▸ Page:
--*--

Shortly after arriving, Yousef pulled together a small cadre of like-minded Middle Eastern immigrants, several of them followers of Sheikh Omar Abdel-Rahman, a radical Muslim cleric from Egypt who openly espoused violence against Westerners from his mosque in New Jersey.

Working from two apartments and a storage unit in nearby Jersey City, Yousef’s band of jihadists began to gather the chemical and mechanical elements of a homemade bomb. They masked their purchases through Nidal Ayyad, a local chemical engineer, and it took two months to procure enough chemicals to create the volatile urea-nitrate device.

Within hours of the blast, Yousef fled to Pakistan. Mahmud Abouhalima, who had helped with logistics, fled to Saudi Arabia. But arrests began within a week when conspirator Mohammed Salameh requested a refund for renting the van. His arrest led to the storage unit, the apartments and the subsequent arrests of Ayyad and Abdul Rahman Yasin. Abouhalima was tracked to Egypt, where he was arrested and extradited to the United States.

Though the bombing was a clear act of terrorism, the conspiracy was treated as a criminal investigation. On March 17, a federal grand jury indicted Ayyad and Salameh. On March 31, Yousef and Abouhalima were added. And as the reach and depth of the conspiracy began to emerge, investigators added new plots and plotters who spanned the globe. By the time Yousef was arrested in Pakistan in February 1995, four of the conspirators had been convicted, Abdel-Rahman and his acolytes had been indicted, and Yousef had been implicated in another spectacular plot in the Philippines to bomb as many as 11 American airliners simultaneously.

Through three different trials resulting in three separate convictions and life in prison for his far-flung conspiracies, Yousef remained unrepentant. He confided to investigators that his bomb had failed to do what it was designed to do: topple one tower into the other, bringing both down. When it was pointed out that the World Trade Center was still standing, Yousef is said to have remarked: “It wouldn’t be, if we had had more money.”

--*--

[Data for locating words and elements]

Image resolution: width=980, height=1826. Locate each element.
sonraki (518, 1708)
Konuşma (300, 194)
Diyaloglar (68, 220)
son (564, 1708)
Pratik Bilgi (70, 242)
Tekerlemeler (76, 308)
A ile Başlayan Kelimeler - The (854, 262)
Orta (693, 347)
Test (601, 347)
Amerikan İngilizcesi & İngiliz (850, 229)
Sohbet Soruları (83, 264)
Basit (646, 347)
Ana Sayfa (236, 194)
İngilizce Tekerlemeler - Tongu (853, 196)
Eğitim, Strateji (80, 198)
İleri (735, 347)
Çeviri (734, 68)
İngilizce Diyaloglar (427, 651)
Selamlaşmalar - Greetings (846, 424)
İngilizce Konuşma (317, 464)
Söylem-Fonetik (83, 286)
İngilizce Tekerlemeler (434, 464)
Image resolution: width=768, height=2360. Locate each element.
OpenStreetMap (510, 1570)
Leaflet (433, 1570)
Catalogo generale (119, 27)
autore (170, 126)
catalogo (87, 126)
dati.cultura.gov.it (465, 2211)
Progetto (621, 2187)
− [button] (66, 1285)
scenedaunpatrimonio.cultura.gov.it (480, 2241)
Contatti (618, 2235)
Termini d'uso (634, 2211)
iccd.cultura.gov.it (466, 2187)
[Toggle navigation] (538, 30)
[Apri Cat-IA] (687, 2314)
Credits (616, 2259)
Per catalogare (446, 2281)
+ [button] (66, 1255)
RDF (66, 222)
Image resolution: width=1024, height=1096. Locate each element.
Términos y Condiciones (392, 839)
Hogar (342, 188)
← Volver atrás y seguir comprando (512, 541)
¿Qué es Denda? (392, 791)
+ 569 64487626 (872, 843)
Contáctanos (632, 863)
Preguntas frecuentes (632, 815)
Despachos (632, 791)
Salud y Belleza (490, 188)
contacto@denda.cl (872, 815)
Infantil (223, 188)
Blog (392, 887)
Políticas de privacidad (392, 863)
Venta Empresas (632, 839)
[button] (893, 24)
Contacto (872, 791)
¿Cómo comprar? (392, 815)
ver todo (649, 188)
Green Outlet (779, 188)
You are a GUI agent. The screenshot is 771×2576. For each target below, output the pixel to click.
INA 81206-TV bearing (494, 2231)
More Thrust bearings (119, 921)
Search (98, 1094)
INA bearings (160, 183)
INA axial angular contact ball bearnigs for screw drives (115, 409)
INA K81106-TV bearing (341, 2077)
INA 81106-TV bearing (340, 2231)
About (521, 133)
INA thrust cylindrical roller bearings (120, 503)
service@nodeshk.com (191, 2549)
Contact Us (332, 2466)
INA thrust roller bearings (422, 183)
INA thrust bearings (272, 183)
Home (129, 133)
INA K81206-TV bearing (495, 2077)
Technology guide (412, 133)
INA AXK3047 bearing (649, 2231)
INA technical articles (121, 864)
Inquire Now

--*--

▸ Task A: Decide whether each statement below agrees with the passage on the World Trade Center bombing, answering yes or no and quoting the deciding words of the passage: (i) Yousef left for Pakistan within hours of the blast. (ii) Gathering enough chemicals for the device took four months. (iii) Abouhalima was arrested in Saudi Arabia.
▸ Task B: Please transcribe the passage on the World Trade Center bombing, starting with "Working from two" and going on through "the United States.".

▸ Result A:
(i) Yes: "Within hours of the blast, Yousef fled to Pakistan."
(ii) No: "it took two months to procure enough chemicals to create the volatile urea-nitrate device."
(iii) No: "Abouhalima was tracked to Egypt, where he was arrested and extradited to the United States."

▸ Result B:
Working from two apartments and a storage unit in nearby Jersey City, Yousef’s band of jihadists began to gather the chemical and mechanical elements of a homemade bomb. They masked their purchases through Nidal Ayyad, a local chemical engineer, and it took two months to procure enough chemicals to create the volatile urea-nitrate device.

Within hours of the blast, Yousef fled to Pakistan. Mahmud Abouhalima, who had helped with logistics, fled to Saudi Arabia. But arrests began within a week when conspirator Mohammed Salameh requested a refund for renting the van. His arrest led to the storage unit, the apartments and the subsequent arrests of Ayyad and Abdul Rahman Yasin. Abouhalima was tracked to Egypt, where he was arrested and extradited to the United States.